At the same time, the test steers many more men who would never die of prostate cancer toward unnecessary surgery, radiation and chemotherapy, the task force concluded.

For every man whose life is saved by PSA testing, another one will develop a dangerous blood clot, two will have heart attacks and 40 will become impotent or incontinent because of unnecessary treatment, the task force said.

Many middle-aged men regularly get the PSA test. But for years, some experts have questioned whether such screening really saves lives. Monday's statement finalizes a draft recommendation made by the task force last fall.

While not a mandate, the group's statements have widespread impact, especially on private insurers and Medicare.

Effect in Minnesota

In Minnesota, some of the largest health plans said they still cover PSA tests as part of routine screening. That won't change right away, they said, but the new guidelines will shape the debate over whether to keep paying for it.

"The tone will certainly change significantly, because this evidence suggests that it does more harm than good," said Dr. Pat Courneya, medical director at HealthPartners. "That's a significant shift, and I think it justifies careful attention."

At the same time, he acknowledged, "It's a tough conversation to have when there's been a lot of public sentiment or public belief built up that this is something that you do when you're taking good care of yourself."

Tamara Jett, founder and president of the Minnesota Prostate Cancer Coalition, said she was "very alarmed" by the guidelines. "They're basically not giving any credence to the PSA test," said Jett, of Ham Lake. "The PSA isn't perfect. It isn't the greatest tool. [But] right now, it's the only tool that men have."

Jett, whose father developed prostate cancer 12 years ago, worries that without the PSA test, men won't learn they have cancer until it's too late.

Courneya, of HealthPartners, said he knows it's an emotional discussion for many. But research shows that "the benefits are very, very small, if they exist at all, and the harms are very significant," he said. "That's a sad thing to come to conclude. But we can't ignore the fact that that's the conclusion."

Virginia Moyer, chairwoman of the federal task force and professor of pediatrics at the Baylor College of Medicine in Houston, said of her panel's finding: "It's a tough message."

She added: "Our recommendation is not a recommendation to tell the patient to shut up and go away if they ask about" PSA testing. "Our recommendation is that it not be routinely offered."

'Outraged' and 'appalled'

Specialists who diagnose and treat prostate cancer reacted swiftly.
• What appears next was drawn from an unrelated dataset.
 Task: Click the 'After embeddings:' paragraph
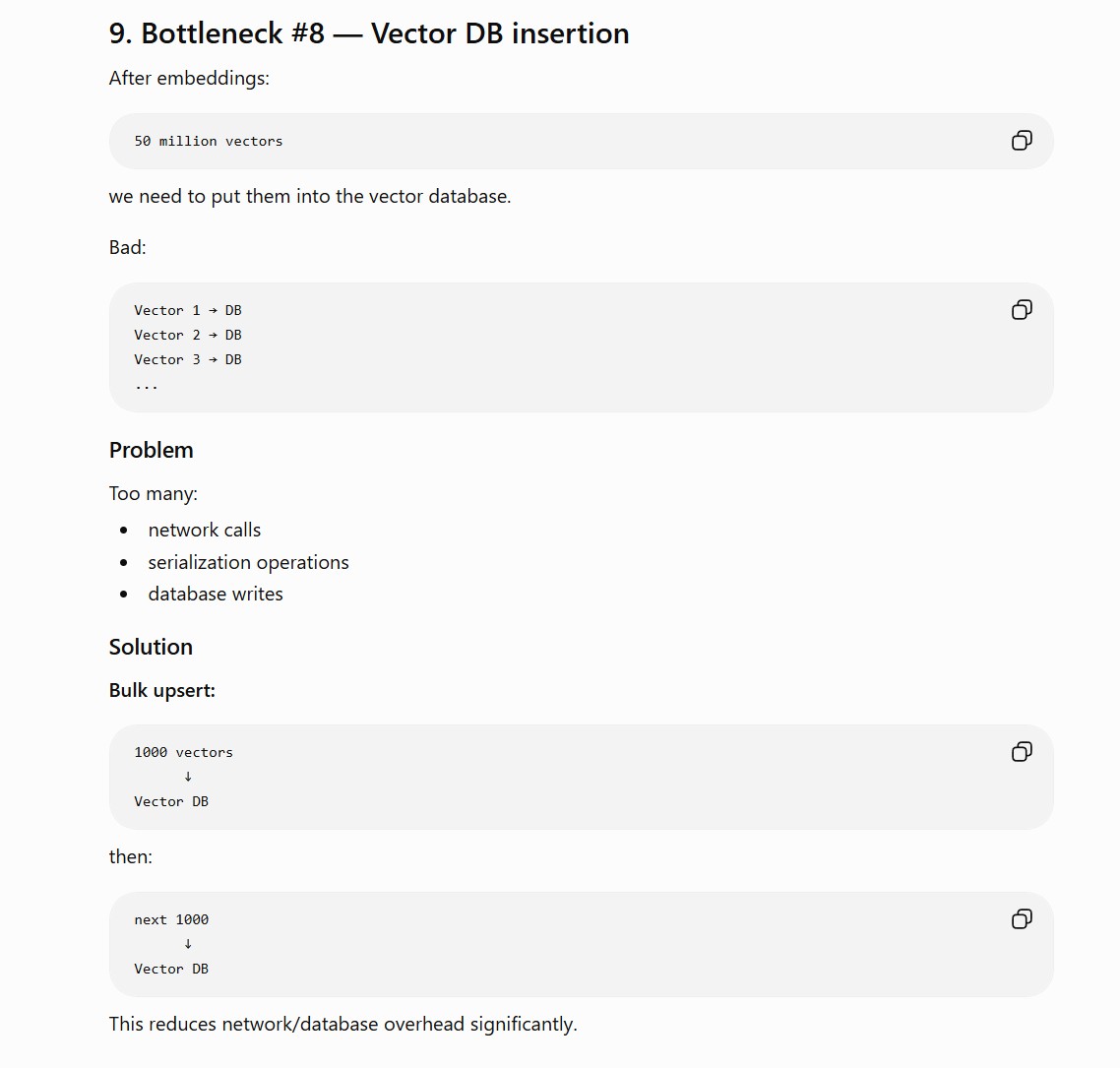point(189,78)
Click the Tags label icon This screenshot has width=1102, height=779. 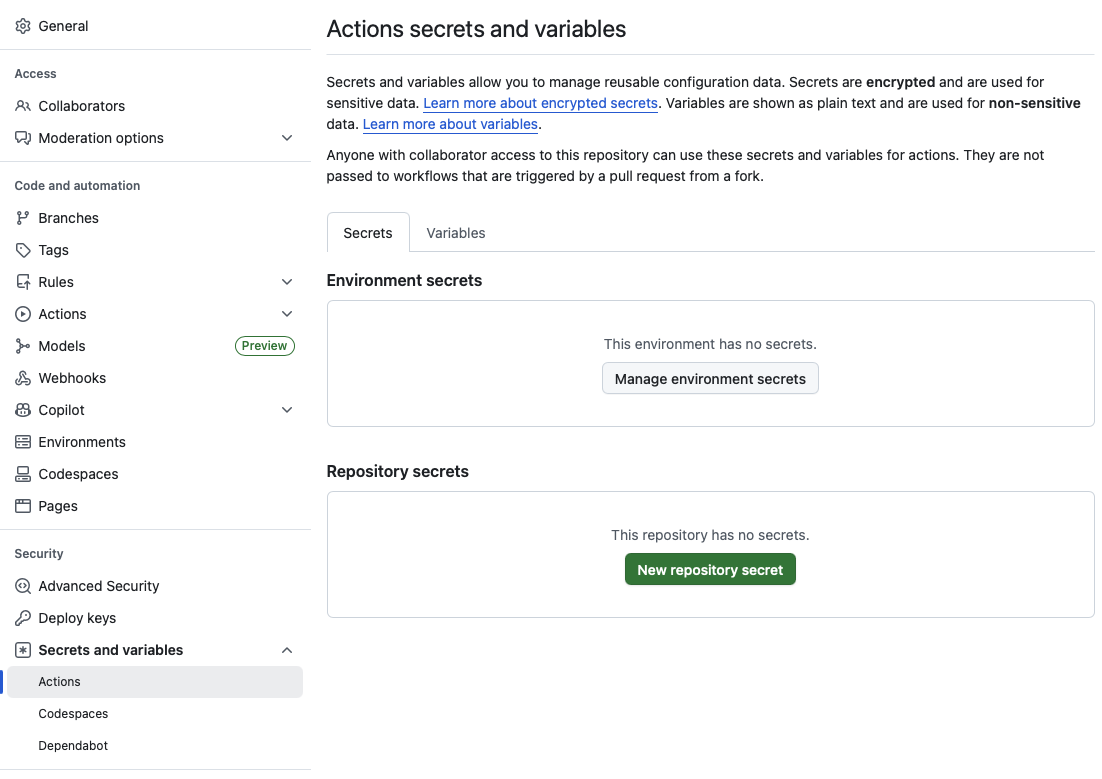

The American Urological Association said it was "outraged" by the recommendation. "Men who are in good health and have more than a 10-15 year life expectancy should have the choice to be tested and not discouraged from doing so," according to the group's statement.

The Large Urology Group Practice Association, which represents 1,800 urologists, said it was "appalled" and called the recommendation "irresponsible and inexplicable."

Reaction from physicians who say prostate cancer is overdiagnosed was positive. "This recommendation is a huge win for men," said Georgetown University's Kenneth Lin, a physician who has studied PSA screening.

PSA tests do not directly detect cancer -- they detect a protein made by the prostate. Conditions other than cancer, including benign growth of the prostate, can raise PSA readings, leading to painful biopsies and other invasive tests.

The Food and Drug Administration has never approved PSA testing for the general population. But physicians are free to use the test however they choose.

Staff writer Maura Lerner contributed to this report.